My search skills on LJ is failing me. I am looking for a project(s) for mounting a 4 jaw lathe chuck on a jig to use on a band saw. I remember seeing one in past but it is not in my favorites and I am not finding it searching Lumberjocks website. Anyone have a suggestion? I bought a 6 in piece of 1 1/4" 8 tpi as a start for the project. Want to take a bowl mounted in chuck to bansaw, slice bowl, add in a ring and reglue, then take back to lathe to finish turning.


----------



## Nubsnstubs (Aug 30, 2013)

Go to John Beaver's site. You might find what you are looking for?? Don't have a link, but I'm sure you can do it….......... Jerry (in Tucson)


----------



## socrbent (Mar 9, 2012)

Thanks Jerry, found John site (johnbeaver.net0 and a nice alternative idea from Randy Larson (



.

It appears John wants you to take a class or buy his jig. That is his privilege. I was hoping to find a LJ project on building a the jig.


----------



## bandit571 (Jan 20, 2011)

I remember Maniac Matt having such issues….hangs out over at Stumpy's place…might ask him?


----------



## MrUnix (May 18, 2012)

Here is a very simple one by Alan Stratton (As Wood Turns). It's pretty basic, but I can see how it could easily be expanded for additional functionality similar to John's 'wizard'.

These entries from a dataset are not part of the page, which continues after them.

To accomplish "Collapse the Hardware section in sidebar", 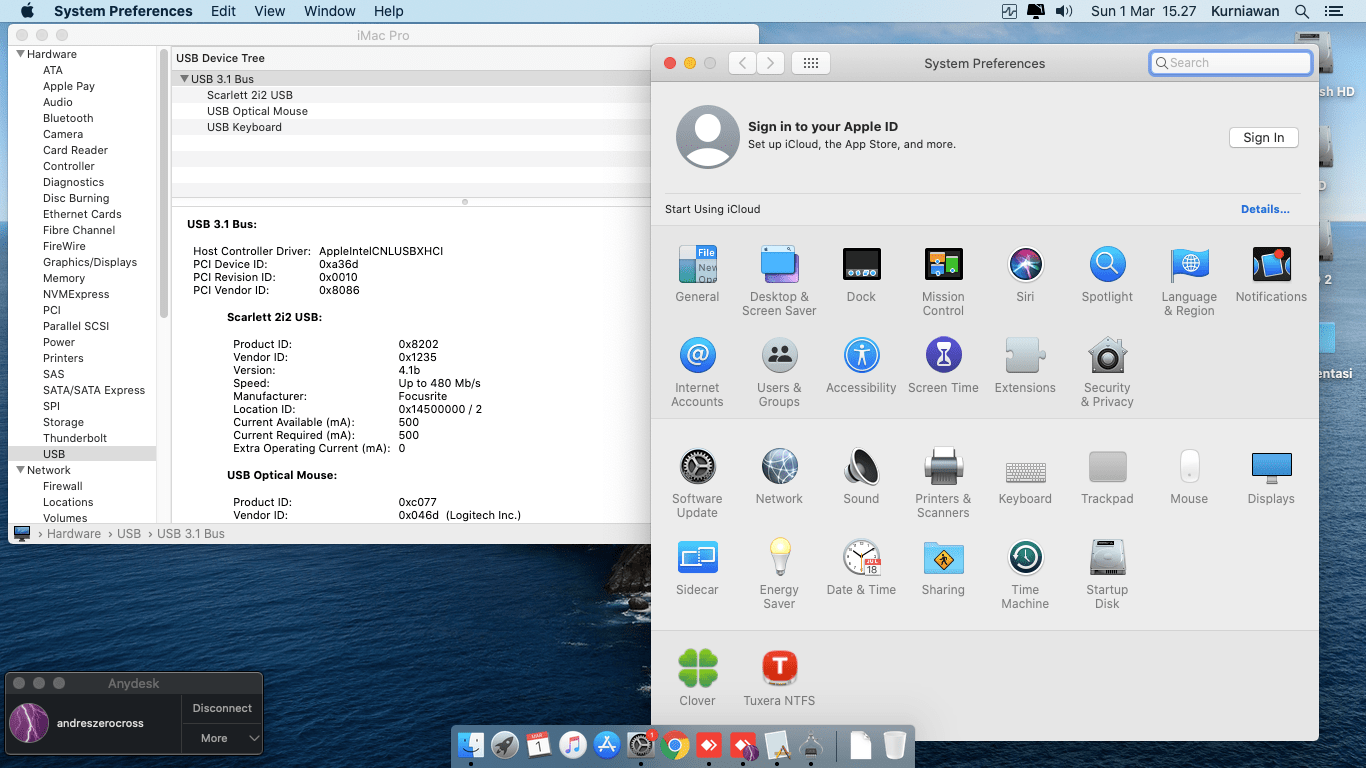I will click(x=20, y=54).
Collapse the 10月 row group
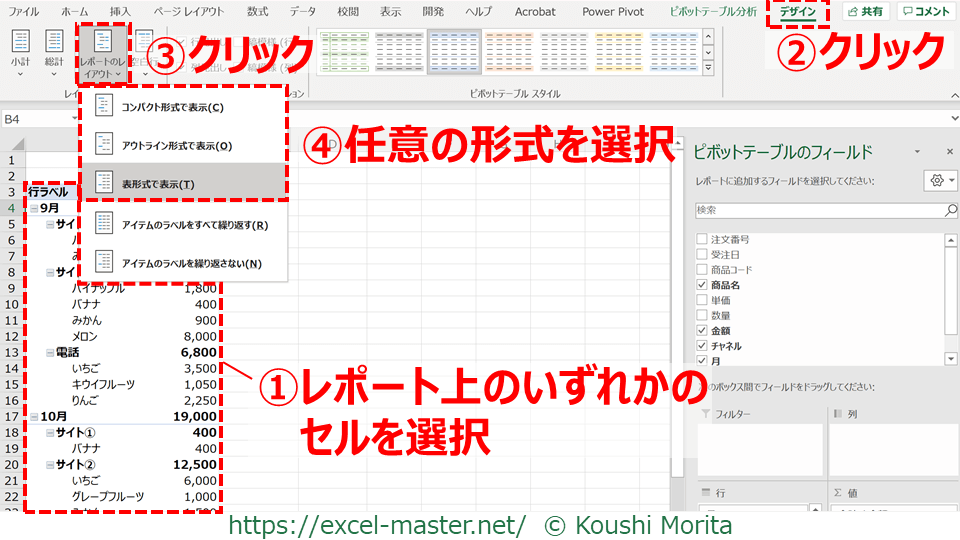The width and height of the screenshot is (960, 540). point(35,416)
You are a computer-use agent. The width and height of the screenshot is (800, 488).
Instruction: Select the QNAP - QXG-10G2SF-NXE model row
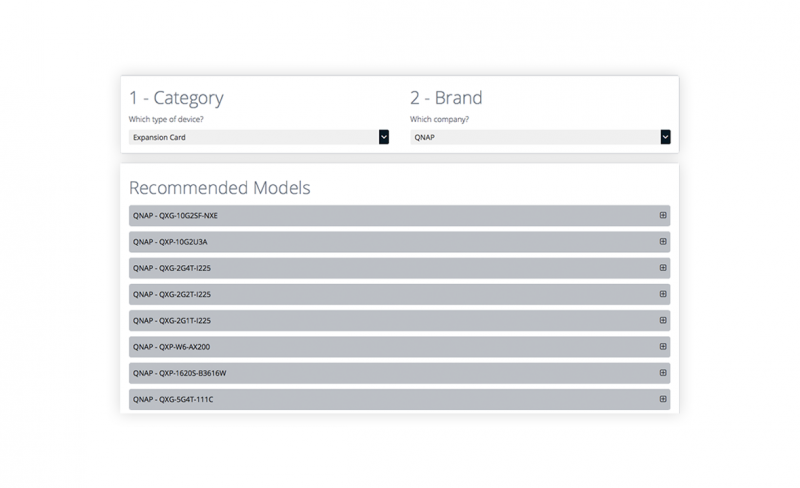coord(399,215)
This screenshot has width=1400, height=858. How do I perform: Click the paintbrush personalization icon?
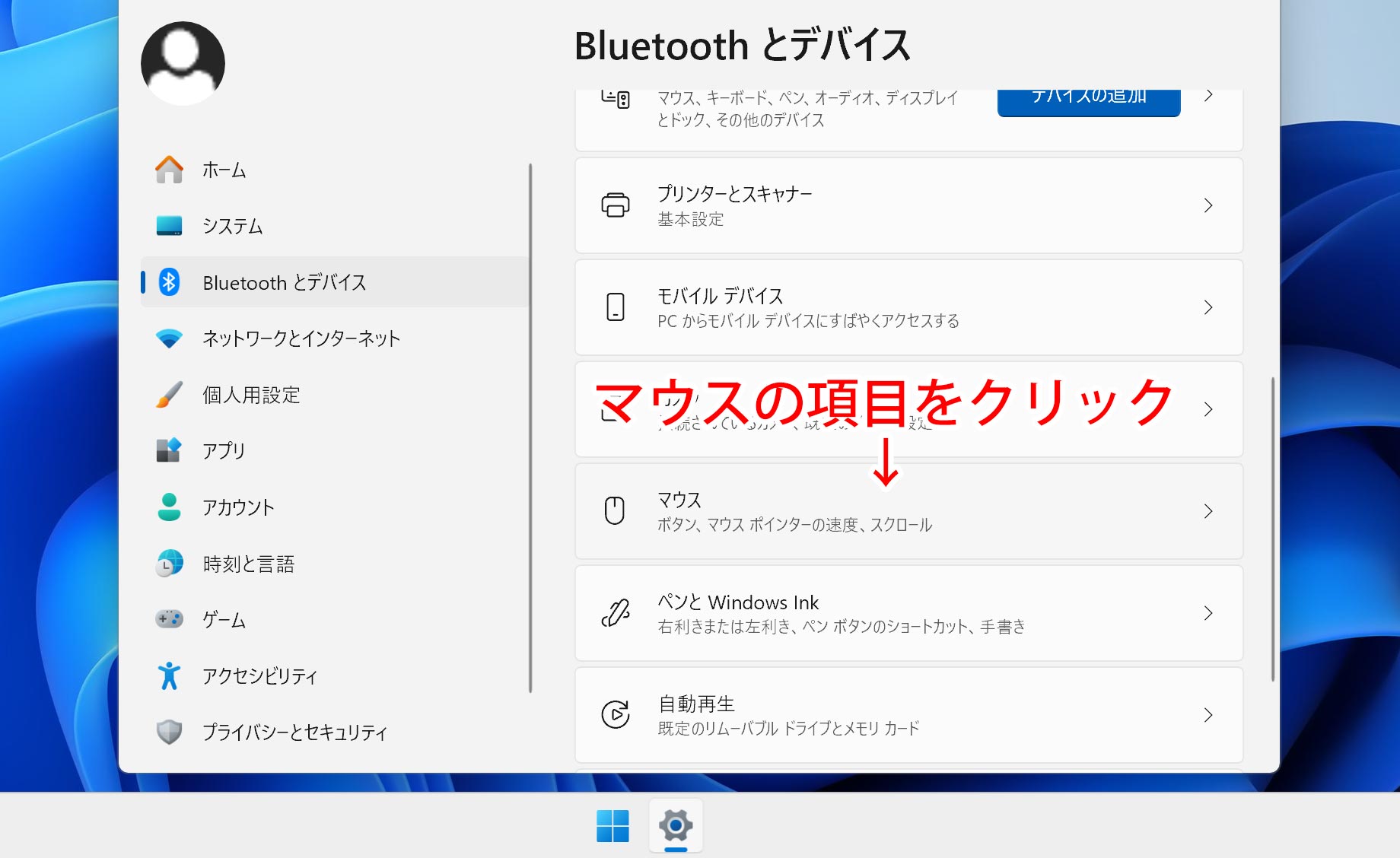(169, 395)
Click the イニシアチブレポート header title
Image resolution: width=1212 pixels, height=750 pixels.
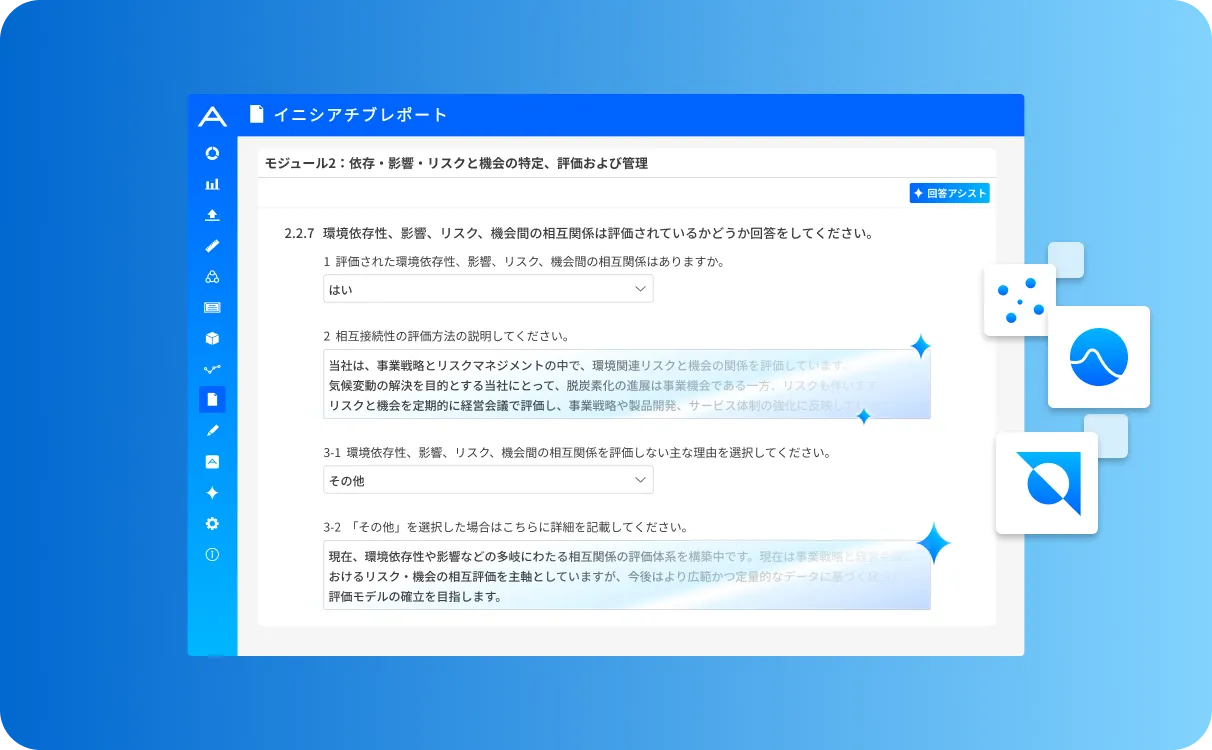coord(360,115)
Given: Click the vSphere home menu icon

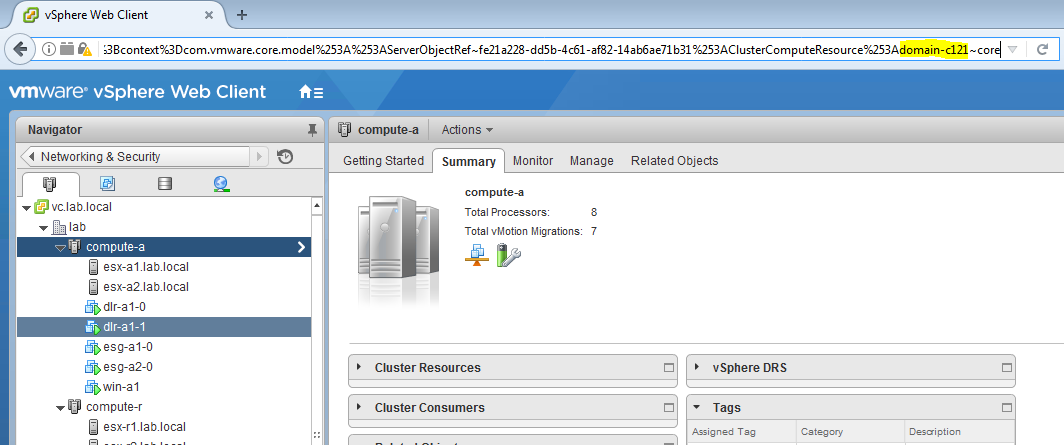Looking at the screenshot, I should point(310,92).
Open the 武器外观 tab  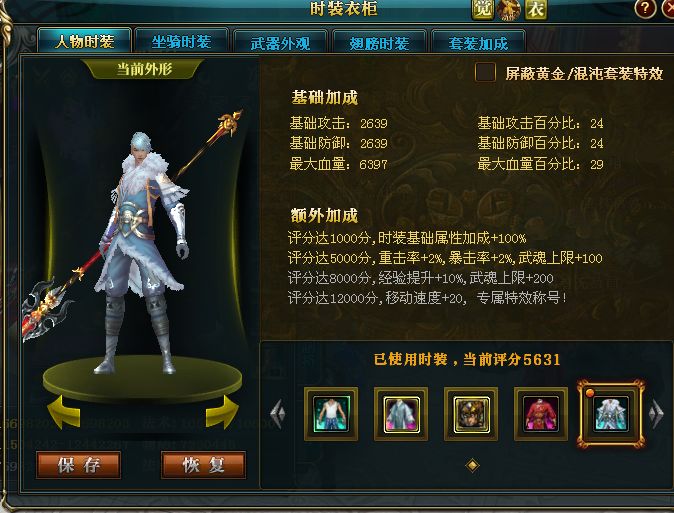click(x=280, y=43)
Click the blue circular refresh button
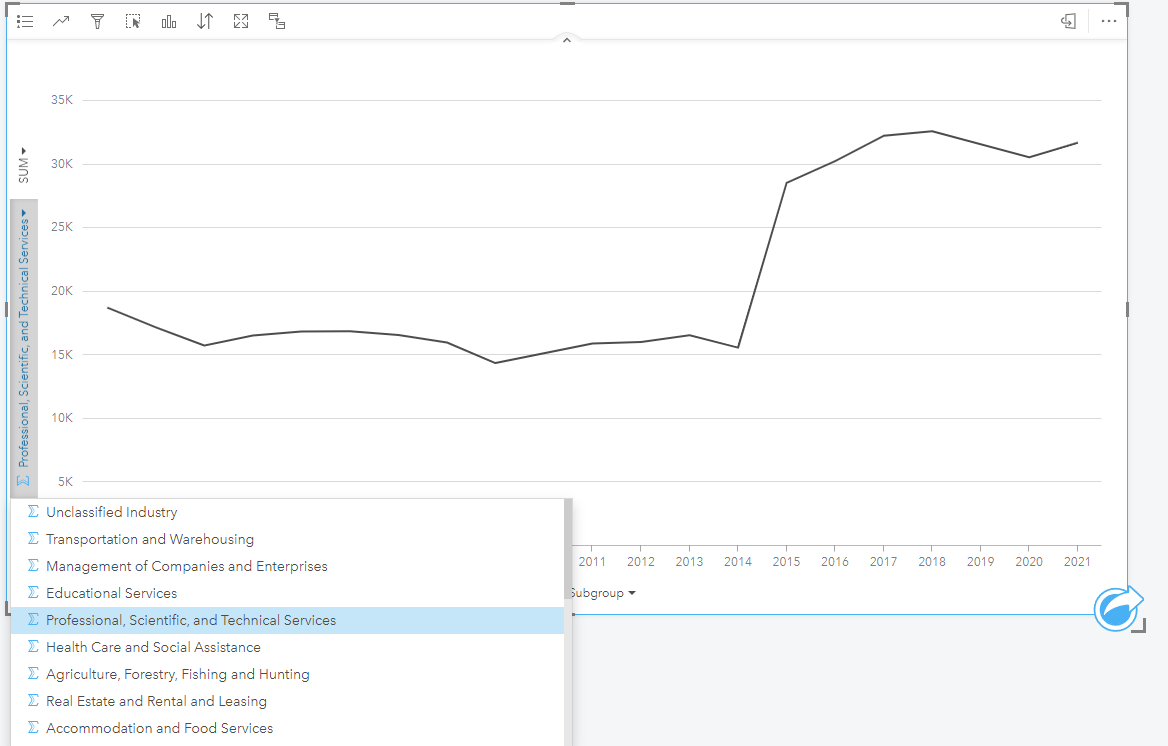 [1118, 609]
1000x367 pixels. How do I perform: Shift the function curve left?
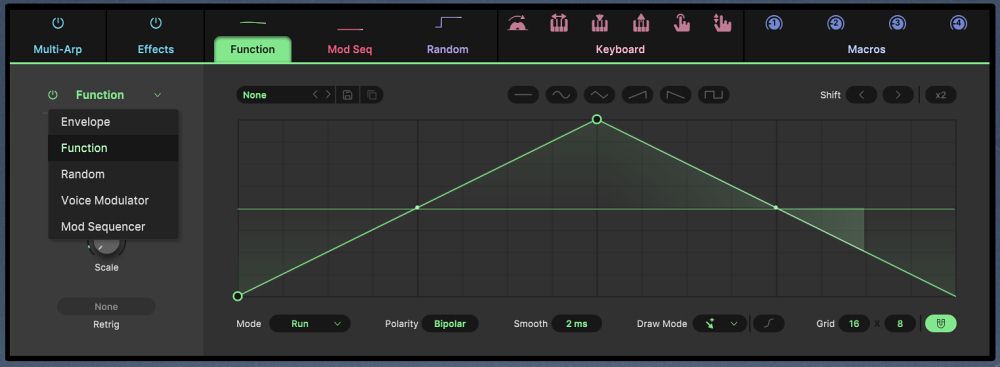(862, 95)
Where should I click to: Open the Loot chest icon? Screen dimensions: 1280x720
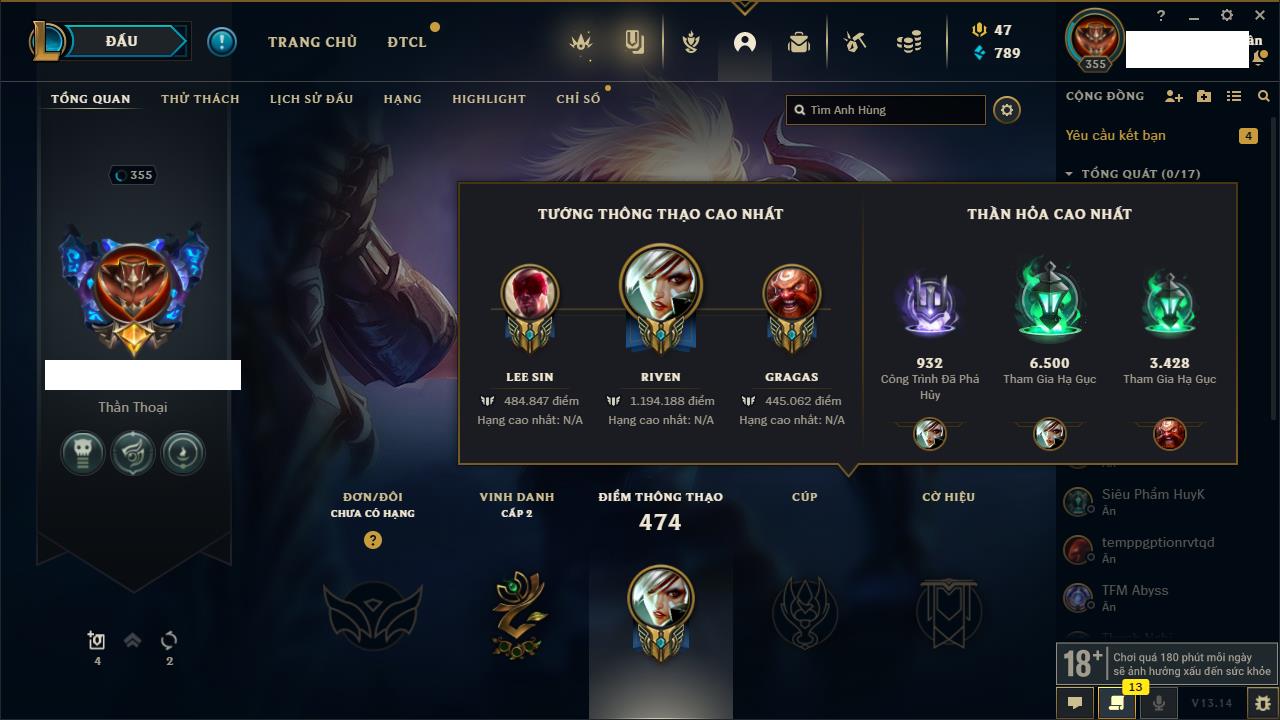click(854, 42)
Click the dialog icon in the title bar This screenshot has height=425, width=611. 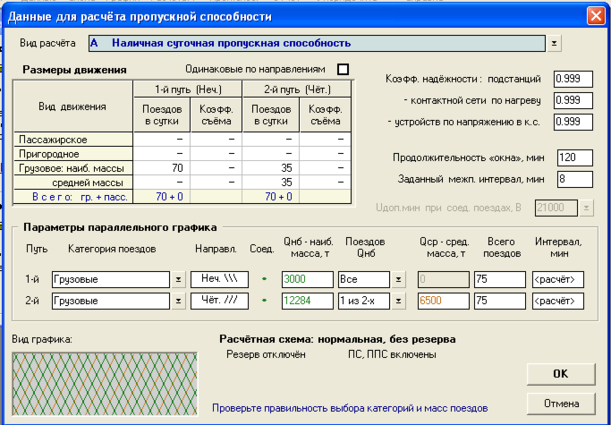[x=11, y=17]
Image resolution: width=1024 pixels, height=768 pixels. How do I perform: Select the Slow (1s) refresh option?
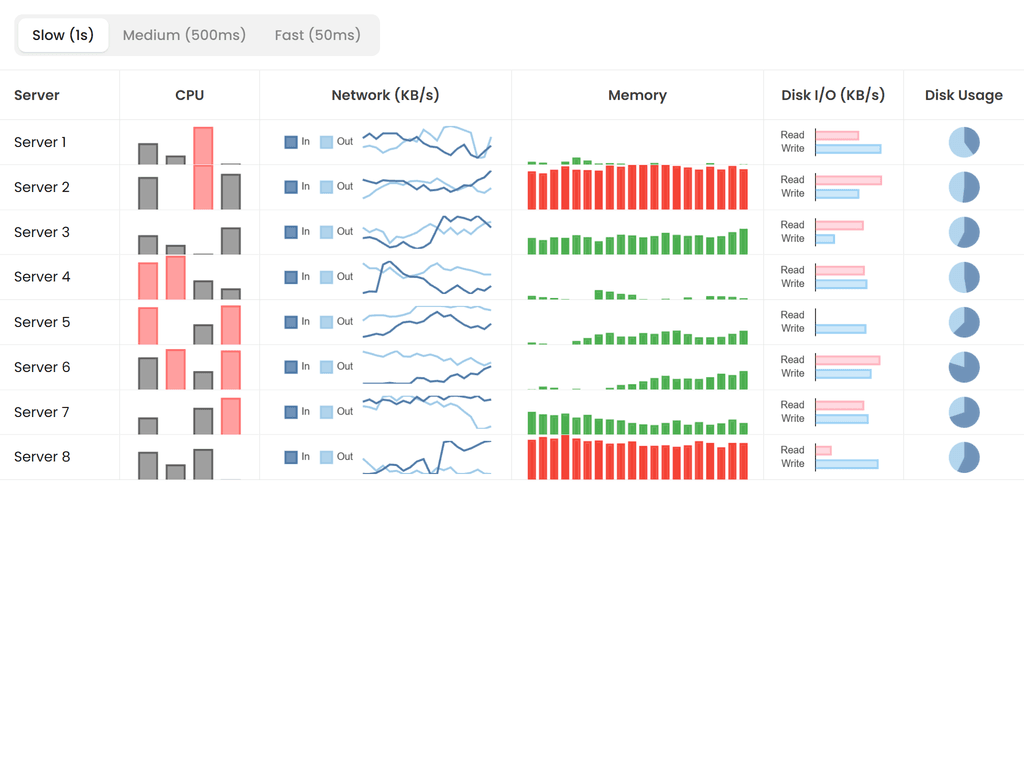(62, 34)
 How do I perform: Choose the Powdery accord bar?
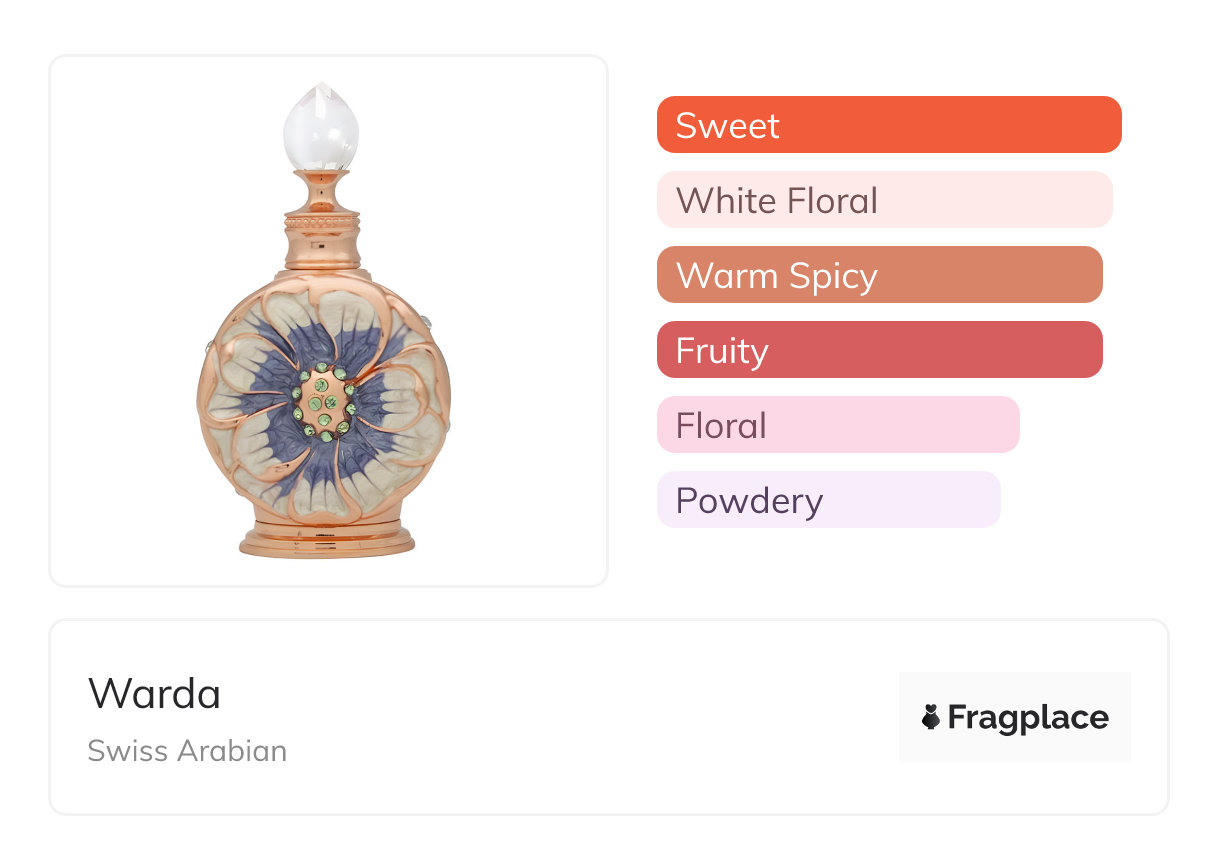coord(829,500)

Woodturning Bandsaw Jig Keeps Fingers For Another Day
(by Alan Stratton at As Wood Turns)

Cheers,
Brad


----------



## gwilki (May 14, 2014)

If you click on the resources tab of John Beaver's site, you will find a link where you can buy plans for his jig for $30. I have the plans and made the jig. The cost is well worth it as you get a jig that is very well thought out and proven.


----------



## socrbent (Mar 9, 2012)

Thanks for the help. All responses have helped. At this point I'm designing a jig to work with my Steel City 14" Granite top band saw with 6" riser. The top is 16"x16". Thinking I need a wider table or sled to right of blade to support the jig holding the chuck. John Wizard looks to solve this with 3 parts (sled, carriage and table) which allows the system to be used to handle a wide variety of band saw tasks.. I am trying to think through a Chuck holder only solution with 2 parts - a sled that uses guide slot in top and a jig that holds a chuck for either straight push cut sliding in guide slot and an option to cut an arc for doing wave bowls. Current thought is having guide slot in sled able to either slide or be locked to hold sled in postion. Attaching jig to sled via 2 bolts anchored to a in t track embeded in sled for straight cuts of varying distance from blade. To do arc cuts remove the 2 bolts, use a single bolt as a pivot point coming up through separate hole in sled thru a hole in a fixture in jig able to slide and be locked in different distances from blade to permit changing radius of arc and allow pivoting. Your thoughts?


----------